Всё это — в один и тот же миг, двадцать восьмого декабря восемьсот восемьдесят первого года, в половине шестого.
А передо мной, в приходском зале, дети водили хоровод.
Я снял шапку и встал у стены рядом с Аграфеной. Обвёл глазами ёлку. Увидел, как Аграфена тихонько дала мальчику пряник, как маленькая девочка с косичкой в стороне смеётся, как Варя с Жигулёвской мордашкой светится около соломенной сценки Вифлеема.
Я подумал: хорошо, что я пришёл.
Между двумя ударами нужно где-то быть. Я здесь.
Глава 22
Тридцатого декабря, в четверг, я встал в шесть утра.
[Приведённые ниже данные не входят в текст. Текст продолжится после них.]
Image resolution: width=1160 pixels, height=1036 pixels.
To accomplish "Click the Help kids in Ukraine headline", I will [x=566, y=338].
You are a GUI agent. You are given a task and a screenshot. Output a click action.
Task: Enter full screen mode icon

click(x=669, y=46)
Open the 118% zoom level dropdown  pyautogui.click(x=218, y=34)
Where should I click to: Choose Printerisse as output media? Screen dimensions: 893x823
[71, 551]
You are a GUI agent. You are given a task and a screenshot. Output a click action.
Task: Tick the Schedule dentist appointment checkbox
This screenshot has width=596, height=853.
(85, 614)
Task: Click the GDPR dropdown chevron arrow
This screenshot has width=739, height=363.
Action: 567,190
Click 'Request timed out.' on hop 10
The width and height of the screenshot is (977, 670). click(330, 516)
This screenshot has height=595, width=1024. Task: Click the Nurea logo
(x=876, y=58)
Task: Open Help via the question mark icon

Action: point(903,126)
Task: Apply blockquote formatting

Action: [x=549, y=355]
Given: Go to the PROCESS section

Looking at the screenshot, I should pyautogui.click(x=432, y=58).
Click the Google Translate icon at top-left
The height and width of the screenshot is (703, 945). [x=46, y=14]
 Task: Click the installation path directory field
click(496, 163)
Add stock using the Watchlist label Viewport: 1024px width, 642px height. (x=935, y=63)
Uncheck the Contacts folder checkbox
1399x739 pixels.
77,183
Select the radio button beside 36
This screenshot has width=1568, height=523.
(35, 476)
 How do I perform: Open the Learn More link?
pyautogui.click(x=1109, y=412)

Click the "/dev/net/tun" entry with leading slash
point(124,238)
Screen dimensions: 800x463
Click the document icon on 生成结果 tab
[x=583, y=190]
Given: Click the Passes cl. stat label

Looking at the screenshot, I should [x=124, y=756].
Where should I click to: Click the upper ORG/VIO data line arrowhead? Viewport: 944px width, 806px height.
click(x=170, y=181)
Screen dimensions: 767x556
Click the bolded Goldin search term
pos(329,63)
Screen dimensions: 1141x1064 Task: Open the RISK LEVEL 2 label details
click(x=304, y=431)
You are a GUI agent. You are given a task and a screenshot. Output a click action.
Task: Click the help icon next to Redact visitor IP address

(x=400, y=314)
За окном было ещё тёмно — декабрьский рассвет в Поволжье наступает не раньше восьми. Глафира уже возилась на кухне, гремела заслонкой печи; я слышал её через дверь кабинета, и это был успокаивающий звук — означающий, что обычный день в доме начался. Необычным было то, что я в этот день уезжал в Казань.
Я оделся — вчера с вечера приготовил дорожный комплект: толстая шуба из овчины, под ней — шерстяной жилет, поверх белой рубахи; вязаный шарф; валенки (не парадные, а серые дорожные, с тройными войлочными подошвами); шапка-ушанка; перчатки. Опечатанный пакет для советника Долгушина — из нескольких слоёв толстой бумаги, перевязан бечёвкой, заверен сургучной печатью Пивоварова. Я положил его в плотный кожаный портфель, портфель — под шубу за пазуху, к сердцу. Так меня учил ещё настоящий Стрешнев (я находил его записи по разным привычкам дорожных дел): важные бумаги всегда под шубой у сердца, не в санях и не в багажном ящике, потому что сани могут перевернуться, ящик может потеряться, а у сердца бумага сидит, пока сидит сам.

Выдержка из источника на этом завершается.